Pixel coordinate grounding data
+ + + + + + +

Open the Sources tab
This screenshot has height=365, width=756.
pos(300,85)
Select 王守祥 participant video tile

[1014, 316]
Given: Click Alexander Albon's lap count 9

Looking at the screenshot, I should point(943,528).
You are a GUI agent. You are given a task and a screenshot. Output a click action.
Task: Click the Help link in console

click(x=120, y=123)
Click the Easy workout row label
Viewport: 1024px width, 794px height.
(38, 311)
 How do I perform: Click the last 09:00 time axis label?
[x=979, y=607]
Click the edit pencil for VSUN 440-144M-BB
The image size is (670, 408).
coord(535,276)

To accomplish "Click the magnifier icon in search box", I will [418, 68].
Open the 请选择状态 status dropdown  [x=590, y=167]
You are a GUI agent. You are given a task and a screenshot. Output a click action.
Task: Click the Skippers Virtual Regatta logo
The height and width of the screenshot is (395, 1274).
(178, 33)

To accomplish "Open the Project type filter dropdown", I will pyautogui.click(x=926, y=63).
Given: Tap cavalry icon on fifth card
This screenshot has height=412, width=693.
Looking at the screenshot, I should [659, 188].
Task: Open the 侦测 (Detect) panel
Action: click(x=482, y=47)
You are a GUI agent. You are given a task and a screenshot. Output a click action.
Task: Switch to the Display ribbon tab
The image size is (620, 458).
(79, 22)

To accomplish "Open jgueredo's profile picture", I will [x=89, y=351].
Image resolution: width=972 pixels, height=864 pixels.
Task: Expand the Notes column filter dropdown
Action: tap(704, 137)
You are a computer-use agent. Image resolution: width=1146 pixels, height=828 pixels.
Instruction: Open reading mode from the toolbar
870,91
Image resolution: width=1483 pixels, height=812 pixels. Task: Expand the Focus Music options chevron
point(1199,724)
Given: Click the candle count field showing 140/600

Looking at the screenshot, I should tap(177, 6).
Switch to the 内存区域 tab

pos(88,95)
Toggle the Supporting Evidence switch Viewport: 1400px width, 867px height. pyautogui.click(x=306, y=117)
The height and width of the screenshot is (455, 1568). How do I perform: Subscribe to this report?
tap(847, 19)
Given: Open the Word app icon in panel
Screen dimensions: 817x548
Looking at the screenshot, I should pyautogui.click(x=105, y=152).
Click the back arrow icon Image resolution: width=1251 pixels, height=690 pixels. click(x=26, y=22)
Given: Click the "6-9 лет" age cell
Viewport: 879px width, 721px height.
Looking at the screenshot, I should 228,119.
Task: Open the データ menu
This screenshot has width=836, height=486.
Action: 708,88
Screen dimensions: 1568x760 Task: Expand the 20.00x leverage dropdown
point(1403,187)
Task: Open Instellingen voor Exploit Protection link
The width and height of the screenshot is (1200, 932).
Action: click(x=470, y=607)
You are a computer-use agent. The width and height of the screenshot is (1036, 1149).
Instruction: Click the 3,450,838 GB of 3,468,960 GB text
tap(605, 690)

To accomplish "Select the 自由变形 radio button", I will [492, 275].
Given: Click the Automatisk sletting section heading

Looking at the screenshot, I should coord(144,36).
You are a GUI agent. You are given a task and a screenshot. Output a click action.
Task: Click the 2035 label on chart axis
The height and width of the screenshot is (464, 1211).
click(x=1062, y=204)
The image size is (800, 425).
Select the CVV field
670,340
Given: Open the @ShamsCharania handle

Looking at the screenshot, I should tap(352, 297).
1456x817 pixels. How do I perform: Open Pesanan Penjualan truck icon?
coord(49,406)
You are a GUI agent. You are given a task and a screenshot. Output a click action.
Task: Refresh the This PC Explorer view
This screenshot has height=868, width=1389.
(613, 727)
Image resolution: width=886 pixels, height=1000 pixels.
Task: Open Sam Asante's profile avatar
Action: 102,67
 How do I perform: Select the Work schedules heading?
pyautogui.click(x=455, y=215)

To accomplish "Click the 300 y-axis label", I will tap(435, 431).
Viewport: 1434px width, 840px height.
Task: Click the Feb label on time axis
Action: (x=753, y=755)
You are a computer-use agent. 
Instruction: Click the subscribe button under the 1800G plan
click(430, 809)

+ + + + + + +

§ EXERCISE PROMPT: All that is needed is the exact run of lines above from the line containing "Image resolution: width=1483" through the line containing "Toggle the Supporting", both of them included.

§ ANSWER BELOW:
Image resolution: width=1483 pixels, height=812 pixels. Task: Expand the Focus Music options chevron
point(1199,724)
Given: Click the candle count field showing 140/600

Looking at the screenshot, I should tap(177, 6).
Switch to the 内存区域 tab

pos(88,95)
Toggle the Supporting Evidence switch Viewport: 1400px width, 867px height. pyautogui.click(x=306, y=117)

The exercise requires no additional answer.